* _EXERCISE AIM_
All lines from the one containing "política de privacidad (115, 2436)" to the end of the listing below are to be reproduced exactly, and no others.

------------------------------------------------

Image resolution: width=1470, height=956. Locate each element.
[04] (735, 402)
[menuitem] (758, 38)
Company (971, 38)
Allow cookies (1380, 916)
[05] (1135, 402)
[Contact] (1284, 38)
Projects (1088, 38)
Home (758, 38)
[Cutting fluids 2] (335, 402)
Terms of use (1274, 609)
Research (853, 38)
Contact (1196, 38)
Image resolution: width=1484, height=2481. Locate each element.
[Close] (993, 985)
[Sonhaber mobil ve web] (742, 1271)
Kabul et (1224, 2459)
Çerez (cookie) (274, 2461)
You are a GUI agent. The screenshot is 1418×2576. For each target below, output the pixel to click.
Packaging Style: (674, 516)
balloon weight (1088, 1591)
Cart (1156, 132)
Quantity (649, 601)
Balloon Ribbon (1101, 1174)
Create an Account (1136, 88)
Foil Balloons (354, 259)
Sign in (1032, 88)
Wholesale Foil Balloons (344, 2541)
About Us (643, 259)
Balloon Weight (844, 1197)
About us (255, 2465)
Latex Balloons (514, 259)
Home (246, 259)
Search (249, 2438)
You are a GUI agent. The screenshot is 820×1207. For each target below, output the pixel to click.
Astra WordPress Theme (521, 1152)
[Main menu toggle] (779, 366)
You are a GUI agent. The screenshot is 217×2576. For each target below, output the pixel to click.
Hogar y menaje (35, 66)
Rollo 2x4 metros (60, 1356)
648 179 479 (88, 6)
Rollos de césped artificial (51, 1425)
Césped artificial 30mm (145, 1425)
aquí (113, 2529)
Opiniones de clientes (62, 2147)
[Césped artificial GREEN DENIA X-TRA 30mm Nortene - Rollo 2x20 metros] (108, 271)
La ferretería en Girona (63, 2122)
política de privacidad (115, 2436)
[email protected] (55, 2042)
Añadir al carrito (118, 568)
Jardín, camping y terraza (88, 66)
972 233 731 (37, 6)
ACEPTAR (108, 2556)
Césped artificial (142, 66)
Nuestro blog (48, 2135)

------------------------------------------------

* _ANSWER SECTION_
política de privacidad (115, 2436)
[email protected] (55, 2042)
Añadir al carrito (118, 568)
Jardín, camping y terraza (88, 66)
972 233 731 (37, 6)
ACEPTAR (108, 2556)
Césped artificial (142, 66)
Nuestro blog (48, 2135)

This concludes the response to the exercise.